If the "check_email()" function is called by the main script, you don't need the call to "die()" and can simply return a return code to the main script. Then, the main script can do whatever is necessary, like call footer.php, to send the rest of the page to the browser for the user to see.

Peace...


----------



## Mudley (Apr 7, 2008)

tomdkat said:


> Sure there is. If he wants to highlight or provide specific context for the field with error, identifiying the fields individually makes sense. If you highlight ALL of the problem areas at the same time, the user can get confused and that's not good either.
> 
> Fact or opinion?
> 
> Peace...


the errors can still be identified individually. the code change for that is easy

fact, and common sense

picture this, you submit 10 pieces of data in a single form.
OOPS, the first piece of data isn't correct.
The form remembered all the rest of your input though - phew.
You fix the first piece, but OOPS, the 2nd input isn't formatted properly either. Apparently the developer wants dashes in the phone number field 
No prob, the form remembered my data. Add the dashes, submit again.
OOOPS I forgot to select something on this select box  Submit again.
OOOOOOPS phone number gets dashes, but the social security number doesn't.

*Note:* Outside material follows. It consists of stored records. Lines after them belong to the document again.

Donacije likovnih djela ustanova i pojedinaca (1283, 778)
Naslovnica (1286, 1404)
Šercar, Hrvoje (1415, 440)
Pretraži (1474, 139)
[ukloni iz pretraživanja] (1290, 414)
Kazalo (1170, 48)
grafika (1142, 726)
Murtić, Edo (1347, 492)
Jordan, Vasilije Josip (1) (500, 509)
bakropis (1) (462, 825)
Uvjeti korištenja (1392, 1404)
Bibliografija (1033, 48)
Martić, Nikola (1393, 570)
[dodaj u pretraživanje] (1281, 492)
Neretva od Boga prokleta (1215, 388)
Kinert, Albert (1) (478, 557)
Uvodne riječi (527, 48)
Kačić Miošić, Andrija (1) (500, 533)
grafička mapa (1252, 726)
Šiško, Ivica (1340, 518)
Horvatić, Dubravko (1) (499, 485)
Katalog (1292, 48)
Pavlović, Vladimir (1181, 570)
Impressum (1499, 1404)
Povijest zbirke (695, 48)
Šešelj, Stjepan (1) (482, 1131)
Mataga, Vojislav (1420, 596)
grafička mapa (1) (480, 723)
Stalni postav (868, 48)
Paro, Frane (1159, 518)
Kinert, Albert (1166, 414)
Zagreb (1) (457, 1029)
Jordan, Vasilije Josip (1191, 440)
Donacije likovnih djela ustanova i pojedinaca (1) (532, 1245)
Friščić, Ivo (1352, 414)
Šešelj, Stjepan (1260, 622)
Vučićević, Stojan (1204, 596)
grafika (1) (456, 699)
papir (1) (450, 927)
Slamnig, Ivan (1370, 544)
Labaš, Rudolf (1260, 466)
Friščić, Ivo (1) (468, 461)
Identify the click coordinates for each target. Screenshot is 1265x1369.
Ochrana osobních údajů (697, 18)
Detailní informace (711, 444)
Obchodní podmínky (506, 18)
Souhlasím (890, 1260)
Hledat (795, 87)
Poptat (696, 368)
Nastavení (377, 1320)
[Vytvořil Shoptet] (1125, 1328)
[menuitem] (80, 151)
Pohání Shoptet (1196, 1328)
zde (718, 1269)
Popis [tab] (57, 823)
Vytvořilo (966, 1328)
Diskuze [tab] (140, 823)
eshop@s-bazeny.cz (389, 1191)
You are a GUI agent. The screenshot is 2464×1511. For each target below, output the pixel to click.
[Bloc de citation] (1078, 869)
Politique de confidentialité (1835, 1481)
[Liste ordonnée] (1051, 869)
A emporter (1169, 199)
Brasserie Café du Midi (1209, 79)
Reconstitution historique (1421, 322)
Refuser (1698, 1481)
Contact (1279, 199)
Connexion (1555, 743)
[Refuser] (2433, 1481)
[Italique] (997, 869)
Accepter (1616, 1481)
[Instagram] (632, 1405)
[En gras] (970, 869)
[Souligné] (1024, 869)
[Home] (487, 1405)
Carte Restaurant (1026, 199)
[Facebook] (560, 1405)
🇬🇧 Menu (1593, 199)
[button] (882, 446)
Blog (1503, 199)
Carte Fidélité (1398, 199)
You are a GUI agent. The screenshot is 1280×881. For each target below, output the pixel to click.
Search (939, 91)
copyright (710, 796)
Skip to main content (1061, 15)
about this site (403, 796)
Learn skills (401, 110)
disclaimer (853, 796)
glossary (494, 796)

Wouldn't it be awesome if i knew ALL the errors before submitting the form 5 times?


----------



## tomdkat (May 6, 2006)

Mudley said:


> Wouldn't it be awesome if i knew ALL the errors before submitting the form 5 times?


Sure it would, BUT given the fact the user didn't supply the required information, in the first place, that means:

The user didn't know which fields were required or the proper format for the information to be supplied in the fields. (shame on page designer)
The user didn't care enough to fill in the form with the proper data or tried to put "bogus" data in just to get the form submitted. (shame on the user)
Given the fact we're NOT doing client-side validation (which would be perfect for this kind of thing), all the "back and forth" can be frustrating. On the flip side, being presented a page with a perceived "tons" of errors displayed can either confuse or dishearten the user so they give up on the form and go elsewhere.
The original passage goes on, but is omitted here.